Purpose : Many growth factors and cytokines are involved in the onset of diabetic retinopathy (DR), some promoting increased vascular permeability and neovascularization and contributing to disease progression. Previous investigations into the proteomic signature of Diabetic Macular Edema (DME) have characterized a number of factors; however, many consist of circulating cytokines and chemokines. We hypothesized a model of DME progression, vascular breakdown and edema could be strengthened by comparing known and putative permeability associated markers in the aqueous of diabetic subjects with or without a diagnosis of DME.

Methods : Aqueous humor samples (AH) were collected from 3 sources: Healthy non-diabetic control subjects at cataract surgery (CTL), non-proliferative diabetic retinopathy with absence of DME (NPDR), and NPDR with DME (DME). Samples were collected at Advanced Eye Centers, Dartmouth, MA, and delivered to Allergan/AbbVie, Irvine, CA for analysis. Three multiplex panels (Luminex) spanning 47 soluble protein markers were used to detect protein levels in 108 subject samples (CTL: 42, NPDR: 35, DME: 31).

Results : Of the 47 markers surveyed in DME subject samples, 13 were significantly upregulated when compared to control or NPDR following age-corrected univariate ANCOVA with Dunnett’s correction for multiple comparisons. Upregulated factors included angiopoietin 2, angiostatin, endothelin 1, hepatocyte growth factor, placental growth factor 1, stem cell factor, soluble epidermal growth factor receptor, soluble hepatocyte growth factor receptor, soluble urokinase plasminogen activator surface receptor, and thrombospondin 2 (p values < 0.001). Platelet-derived growth factor B dimer (PDGF AB/BB) was downregulated compared to CTL (p< 0.01).

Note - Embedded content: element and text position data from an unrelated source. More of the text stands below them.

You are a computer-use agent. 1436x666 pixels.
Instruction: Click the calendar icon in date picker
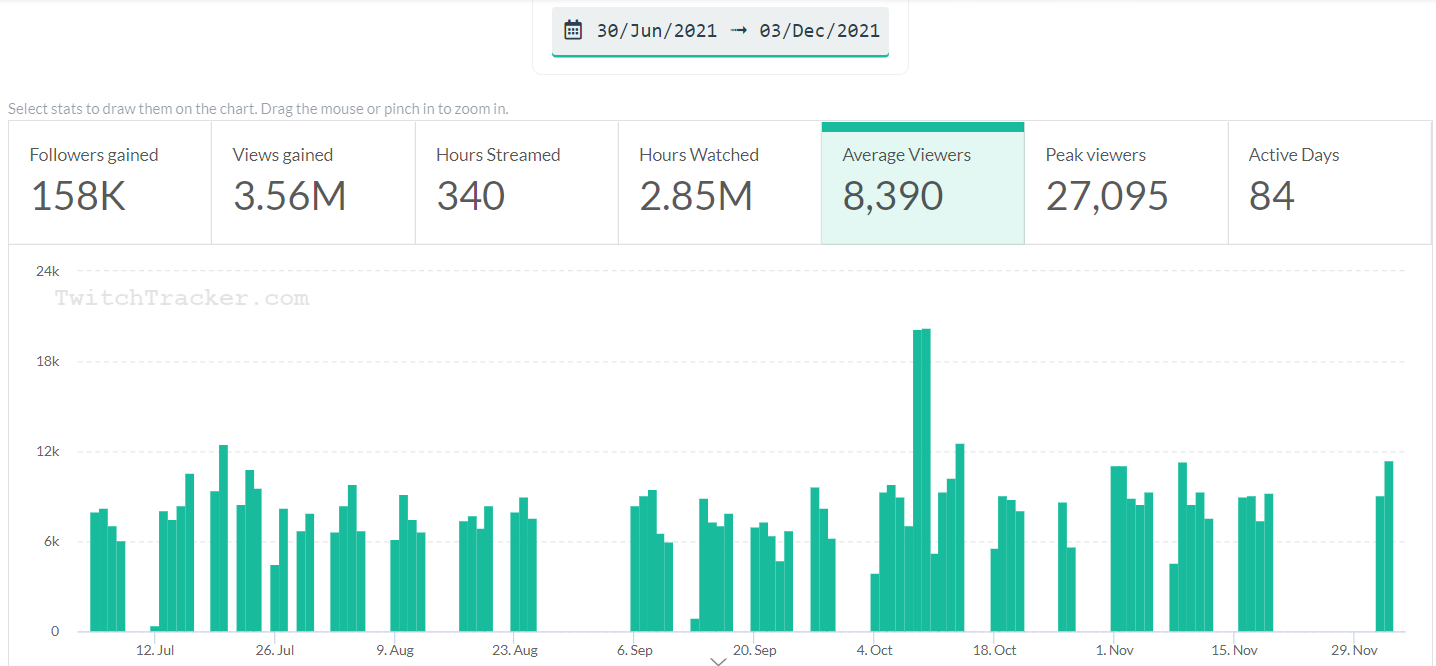[x=573, y=30]
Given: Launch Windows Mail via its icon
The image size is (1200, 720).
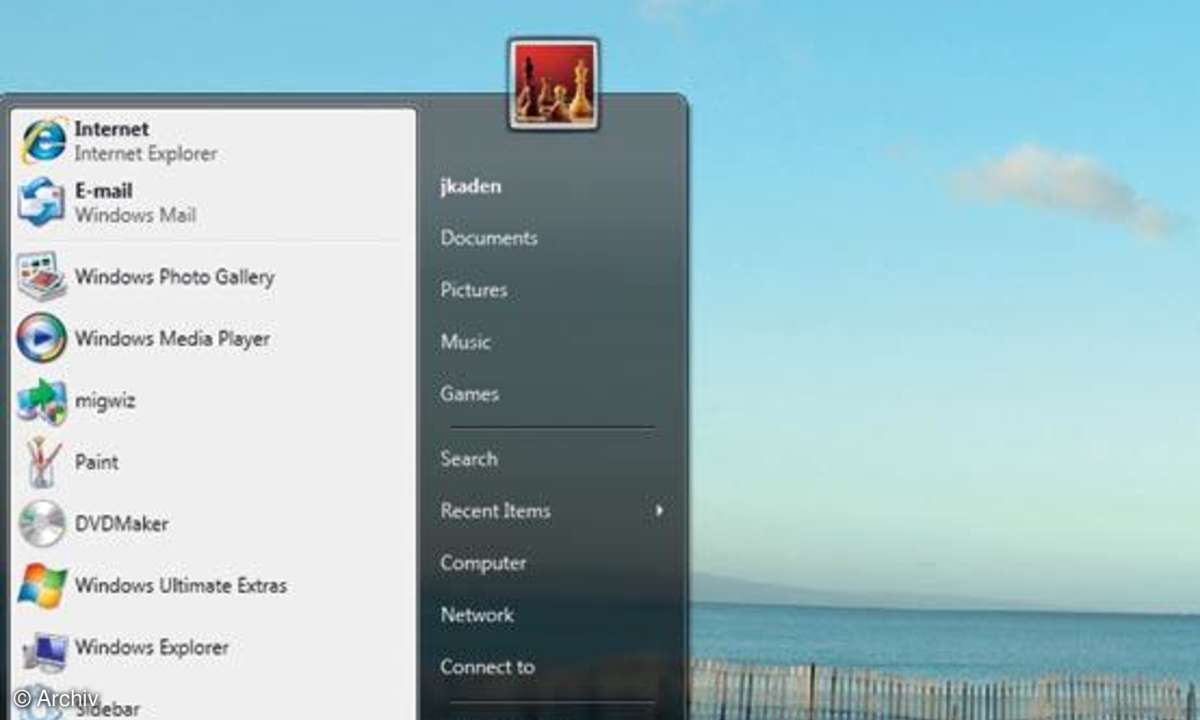Looking at the screenshot, I should point(42,203).
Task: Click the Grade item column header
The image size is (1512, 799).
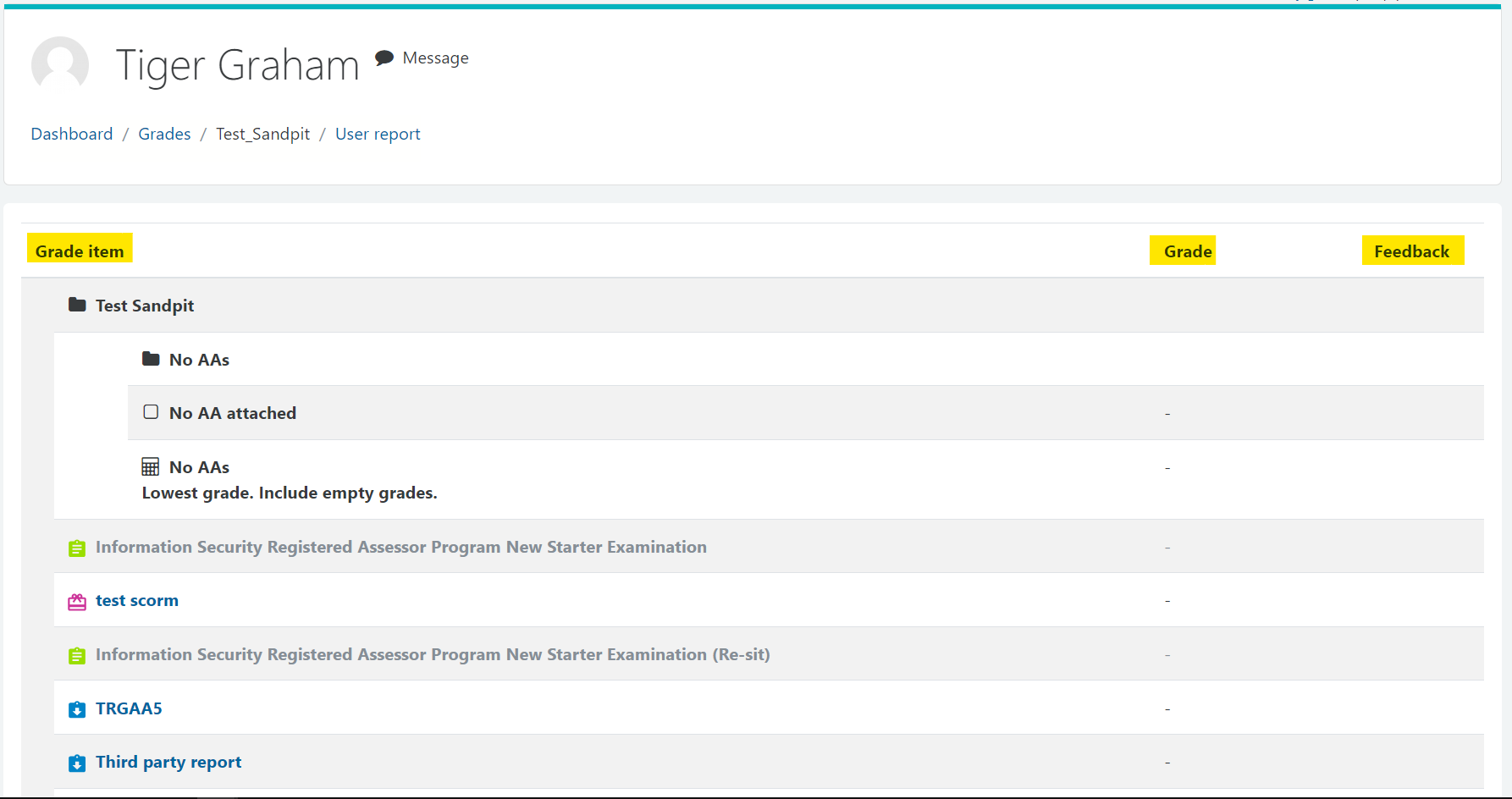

Conclusions : The strength and potential predictive value of the prospective markers modeled here are demonstrated by principal components analysis (PCA), showing that >70% of variance could be preserved by only two components. These markers were strongly associated with DME when grouped by PCA and >87% of DME subjects could be sorted by a single component (+PC1). Further, >90% of CTL subjects were sorted by PC2 and showed strong positive correlation with expression of a single marker (PDGF AA/BB; 0.624). In summary, these data provide a focused examination of permeability factors in addition to VEGF and present a robust model of AH disease markers highly associated with DME.

This is a 2021 ARVO Annual Meeting abstract.